Problem requirements
Print out each entry below exactly, please.
=== Records for this task ===
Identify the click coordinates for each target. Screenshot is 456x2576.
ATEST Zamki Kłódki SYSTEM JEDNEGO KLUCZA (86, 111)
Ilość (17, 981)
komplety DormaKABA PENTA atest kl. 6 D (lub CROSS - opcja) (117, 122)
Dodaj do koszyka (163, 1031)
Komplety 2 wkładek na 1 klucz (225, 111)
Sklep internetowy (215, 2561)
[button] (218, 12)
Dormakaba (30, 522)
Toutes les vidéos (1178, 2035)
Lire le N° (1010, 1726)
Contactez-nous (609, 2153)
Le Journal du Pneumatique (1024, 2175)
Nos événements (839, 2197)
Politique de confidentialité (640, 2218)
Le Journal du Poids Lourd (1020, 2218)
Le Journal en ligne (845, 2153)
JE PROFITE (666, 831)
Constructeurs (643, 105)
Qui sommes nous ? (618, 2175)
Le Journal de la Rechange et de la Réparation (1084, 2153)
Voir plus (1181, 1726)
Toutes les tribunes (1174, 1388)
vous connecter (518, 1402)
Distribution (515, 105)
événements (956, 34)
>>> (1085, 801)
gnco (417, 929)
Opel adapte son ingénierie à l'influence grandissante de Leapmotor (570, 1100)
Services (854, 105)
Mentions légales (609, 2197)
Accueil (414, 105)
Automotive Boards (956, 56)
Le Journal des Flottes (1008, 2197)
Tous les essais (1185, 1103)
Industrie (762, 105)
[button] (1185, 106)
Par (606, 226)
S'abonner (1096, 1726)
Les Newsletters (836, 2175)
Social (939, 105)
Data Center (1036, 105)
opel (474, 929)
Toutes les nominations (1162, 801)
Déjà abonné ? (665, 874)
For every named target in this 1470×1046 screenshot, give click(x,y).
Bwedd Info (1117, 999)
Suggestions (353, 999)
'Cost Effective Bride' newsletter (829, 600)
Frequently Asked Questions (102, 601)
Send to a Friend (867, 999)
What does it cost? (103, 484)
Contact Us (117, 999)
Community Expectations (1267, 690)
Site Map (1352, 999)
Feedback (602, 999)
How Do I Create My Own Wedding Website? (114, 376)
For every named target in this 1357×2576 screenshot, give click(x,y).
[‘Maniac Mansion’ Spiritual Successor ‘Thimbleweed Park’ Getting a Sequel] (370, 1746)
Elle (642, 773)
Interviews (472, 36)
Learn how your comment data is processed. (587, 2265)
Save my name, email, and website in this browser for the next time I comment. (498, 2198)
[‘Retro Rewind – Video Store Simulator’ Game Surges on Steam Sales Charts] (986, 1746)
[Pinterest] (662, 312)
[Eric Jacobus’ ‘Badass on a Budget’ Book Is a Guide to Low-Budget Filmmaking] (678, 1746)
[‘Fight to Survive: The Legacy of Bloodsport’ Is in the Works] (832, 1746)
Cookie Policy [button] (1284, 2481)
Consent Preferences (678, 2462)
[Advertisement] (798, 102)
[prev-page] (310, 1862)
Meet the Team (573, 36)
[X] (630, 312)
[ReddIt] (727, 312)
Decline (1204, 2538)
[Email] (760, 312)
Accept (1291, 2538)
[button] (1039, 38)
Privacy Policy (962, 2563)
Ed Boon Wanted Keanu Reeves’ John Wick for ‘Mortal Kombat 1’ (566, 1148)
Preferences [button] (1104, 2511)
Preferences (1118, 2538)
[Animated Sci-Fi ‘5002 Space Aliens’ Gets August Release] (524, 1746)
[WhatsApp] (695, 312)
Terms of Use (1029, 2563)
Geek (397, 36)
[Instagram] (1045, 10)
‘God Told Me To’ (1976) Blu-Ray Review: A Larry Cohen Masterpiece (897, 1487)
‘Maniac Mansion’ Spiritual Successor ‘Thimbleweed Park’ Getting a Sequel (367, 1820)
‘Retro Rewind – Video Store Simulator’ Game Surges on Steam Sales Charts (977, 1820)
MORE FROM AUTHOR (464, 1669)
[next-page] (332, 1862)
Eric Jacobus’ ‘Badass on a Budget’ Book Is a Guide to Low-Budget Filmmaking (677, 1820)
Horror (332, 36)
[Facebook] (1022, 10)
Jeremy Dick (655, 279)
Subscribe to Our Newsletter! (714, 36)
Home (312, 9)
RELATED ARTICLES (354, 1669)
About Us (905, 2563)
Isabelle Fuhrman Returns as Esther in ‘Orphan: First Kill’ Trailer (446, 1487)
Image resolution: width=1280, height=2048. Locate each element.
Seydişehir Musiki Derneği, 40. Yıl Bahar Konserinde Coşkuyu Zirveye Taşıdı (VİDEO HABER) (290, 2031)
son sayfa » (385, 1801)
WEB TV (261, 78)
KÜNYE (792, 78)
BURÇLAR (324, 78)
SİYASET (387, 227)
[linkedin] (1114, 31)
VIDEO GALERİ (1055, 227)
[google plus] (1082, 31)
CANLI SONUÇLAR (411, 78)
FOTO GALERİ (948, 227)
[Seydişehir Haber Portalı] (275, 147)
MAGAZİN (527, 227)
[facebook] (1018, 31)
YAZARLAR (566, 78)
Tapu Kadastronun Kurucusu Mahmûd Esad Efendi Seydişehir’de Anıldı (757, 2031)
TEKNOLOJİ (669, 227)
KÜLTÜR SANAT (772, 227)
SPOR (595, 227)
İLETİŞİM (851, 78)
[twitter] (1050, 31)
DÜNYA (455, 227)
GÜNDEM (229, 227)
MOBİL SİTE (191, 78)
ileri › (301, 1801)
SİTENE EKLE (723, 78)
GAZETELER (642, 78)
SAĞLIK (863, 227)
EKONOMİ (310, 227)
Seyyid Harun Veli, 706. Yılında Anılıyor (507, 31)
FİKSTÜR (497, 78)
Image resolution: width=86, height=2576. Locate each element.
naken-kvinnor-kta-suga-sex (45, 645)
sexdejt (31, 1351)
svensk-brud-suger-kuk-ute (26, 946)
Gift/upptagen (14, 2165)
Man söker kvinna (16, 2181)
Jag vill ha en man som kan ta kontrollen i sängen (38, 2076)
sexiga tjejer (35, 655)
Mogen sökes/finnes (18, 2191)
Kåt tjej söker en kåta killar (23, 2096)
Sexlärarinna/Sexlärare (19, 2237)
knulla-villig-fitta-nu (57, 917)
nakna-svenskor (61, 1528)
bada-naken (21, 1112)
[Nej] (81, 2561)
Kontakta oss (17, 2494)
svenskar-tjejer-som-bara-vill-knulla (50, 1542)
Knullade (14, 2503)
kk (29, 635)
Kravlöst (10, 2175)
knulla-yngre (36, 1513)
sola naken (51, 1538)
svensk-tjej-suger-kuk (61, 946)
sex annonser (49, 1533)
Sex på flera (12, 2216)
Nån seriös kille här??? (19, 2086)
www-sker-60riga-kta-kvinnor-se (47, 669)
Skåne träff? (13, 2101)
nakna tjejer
===
The completed task
Identify the click coordinates for each target. Screenshot is 456x2576.
ATEST Zamki Kłódki SYSTEM JEDNEGO KLUCZA (86, 111)
Ilość (17, 981)
komplety DormaKABA PENTA atest kl. 6 D (lub CROSS - opcja) (117, 122)
Dodaj do koszyka (163, 1031)
Komplety 2 wkładek na 1 klucz (225, 111)
Sklep internetowy (215, 2561)
[button] (218, 12)
Dormakaba (30, 522)
Toutes les vidéos (1178, 2035)
Lire le N° (1010, 1726)
Contactez-nous (609, 2153)
Le Journal du Pneumatique (1024, 2175)
Nos événements (839, 2197)
Politique de confidentialité (640, 2218)
Le Journal du Poids Lourd (1020, 2218)
Le Journal en ligne (845, 2153)
JE PROFITE (666, 831)
Constructeurs (643, 105)
Qui sommes nous ? (618, 2175)
Le Journal de la Rechange et de la Réparation (1084, 2153)
Voir plus (1181, 1726)
Toutes les tribunes (1174, 1388)
vous connecter (518, 1402)
Distribution (515, 105)
événements (956, 34)
>>> (1085, 801)
gnco (417, 929)
Opel adapte son ingénierie à l'influence grandissante de Leapmotor (570, 1100)
Services (854, 105)
Mentions légales (609, 2197)
Accueil (414, 105)
Automotive Boards (956, 56)
Le Journal des Flottes (1008, 2197)
Tous les essais (1185, 1103)
Industrie (762, 105)
[button] (1185, 106)
Par (606, 226)
S'abonner (1096, 1726)
Les Newsletters (836, 2175)
Social (939, 105)
Data Center (1036, 105)
opel (474, 929)
Toutes les nominations (1162, 801)
Déjà abonné ? (665, 874)
For every named target in this 1470×1046 screenshot, give click(x,y).
Bwedd Info (1117, 999)
Suggestions (353, 999)
'Cost Effective Bride' newsletter (829, 600)
Frequently Asked Questions (102, 601)
Send to a Friend (867, 999)
What does it cost? (103, 484)
Contact Us (117, 999)
Community Expectations (1267, 690)
Site Map (1352, 999)
Feedback (602, 999)
How Do I Create My Own Wedding Website? (114, 376)
For every named target in this 1357×2576 screenshot, give click(x,y).
[‘Maniac Mansion’ Spiritual Successor ‘Thimbleweed Park’ Getting a Sequel] (370, 1746)
Elle (642, 773)
Interviews (472, 36)
Learn how your comment data is processed. (587, 2265)
Save my name, email, and website in this browser for the next time I comment. (498, 2198)
[‘Retro Rewind – Video Store Simulator’ Game Surges on Steam Sales Charts] (986, 1746)
[Pinterest] (662, 312)
[Eric Jacobus’ ‘Badass on a Budget’ Book Is a Guide to Low-Budget Filmmaking] (678, 1746)
[‘Fight to Survive: The Legacy of Bloodsport’ Is in the Works] (832, 1746)
Cookie Policy [button] (1284, 2481)
Consent Preferences (678, 2462)
[Advertisement] (798, 102)
[prev-page] (310, 1862)
Meet the Team (573, 36)
[X] (630, 312)
[ReddIt] (727, 312)
Decline (1204, 2538)
[Email] (760, 312)
Accept (1291, 2538)
[button] (1039, 38)
Privacy Policy (962, 2563)
Ed Boon Wanted Keanu Reeves’ John Wick for ‘Mortal Kombat 1’ (566, 1148)
Preferences [button] (1104, 2511)
Preferences (1118, 2538)
[Animated Sci-Fi ‘5002 Space Aliens’ Gets August Release] (524, 1746)
[WhatsApp] (695, 312)
Terms of Use (1029, 2563)
Geek (397, 36)
[Instagram] (1045, 10)
‘God Told Me To’ (1976) Blu-Ray Review: A Larry Cohen Masterpiece (897, 1487)
‘Maniac Mansion’ Spiritual Successor ‘Thimbleweed Park’ Getting a Sequel (367, 1820)
‘Retro Rewind – Video Store Simulator’ Game Surges on Steam Sales Charts (977, 1820)
MORE FROM AUTHOR (464, 1669)
[next-page] (332, 1862)
Eric Jacobus’ ‘Badass on a Budget’ Book Is a Guide to Low-Budget Filmmaking (677, 1820)
Horror (332, 36)
[Facebook] (1022, 10)
Jeremy Dick (655, 279)
Subscribe to Our Newsletter! (714, 36)
Home (312, 9)
RELATED ARTICLES (354, 1669)
About Us (905, 2563)
Isabelle Fuhrman Returns as Esther in ‘Orphan: First Kill’ Trailer (446, 1487)
Image resolution: width=1280, height=2048. Locate each element.
Seydişehir Musiki Derneği, 40. Yıl Bahar Konserinde Coşkuyu Zirveye Taşıdı (VİDEO HABER) (290, 2031)
son sayfa » (385, 1801)
WEB TV (261, 78)
KÜNYE (792, 78)
BURÇLAR (324, 78)
SİYASET (387, 227)
[linkedin] (1114, 31)
VIDEO GALERİ (1055, 227)
[google plus] (1082, 31)
CANLI SONUÇLAR (411, 78)
FOTO GALERİ (948, 227)
[Seydişehir Haber Portalı] (275, 147)
MAGAZİN (527, 227)
[facebook] (1018, 31)
YAZARLAR (566, 78)
Tapu Kadastronun Kurucusu Mahmûd Esad Efendi Seydişehir’de Anıldı (757, 2031)
TEKNOLOJİ (669, 227)
KÜLTÜR SANAT (772, 227)
SPOR (595, 227)
İLETİŞİM (851, 78)
[twitter] (1050, 31)
DÜNYA (455, 227)
GÜNDEM (229, 227)
MOBİL SİTE (191, 78)
ileri › (301, 1801)
SİTENE EKLE (723, 78)
GAZETELER (642, 78)
SAĞLIK (863, 227)
EKONOMİ (310, 227)
Seyyid Harun Veli, 706. Yılında Anılıyor (507, 31)
FİKSTÜR (497, 78)
Image resolution: width=86, height=2576. Locate each element.
naken-kvinnor-kta-suga-sex (45, 645)
sexdejt (31, 1351)
svensk-brud-suger-kuk-ute (26, 946)
Gift/upptagen (14, 2165)
Man söker kvinna (16, 2181)
Jag vill ha en man som kan ta kontrollen i sängen (38, 2076)
sexiga tjejer (35, 655)
Mogen sökes/finnes (18, 2191)
Kåt tjej söker en kåta killar (23, 2096)
Sexlärarinna/Sexlärare (19, 2237)
knulla-villig-fitta-nu (57, 917)
nakna-svenskor (61, 1528)
bada-naken (21, 1112)
[Nej] (81, 2561)
Kontakta oss (17, 2494)
svenskar-tjejer-som-bara-vill-knulla (50, 1542)
Knullade (14, 2503)
kk (29, 635)
Kravlöst (10, 2175)
knulla-yngre (36, 1513)
sola naken (51, 1538)
svensk-tjej-suger-kuk (61, 946)
sex annonser (49, 1533)
Sex på flera (12, 2216)
Nån seriös kille här??? (19, 2086)
www-sker-60riga-kta-kvinnor-se (47, 669)
Skåne träff? (13, 2101)
nakna tjejer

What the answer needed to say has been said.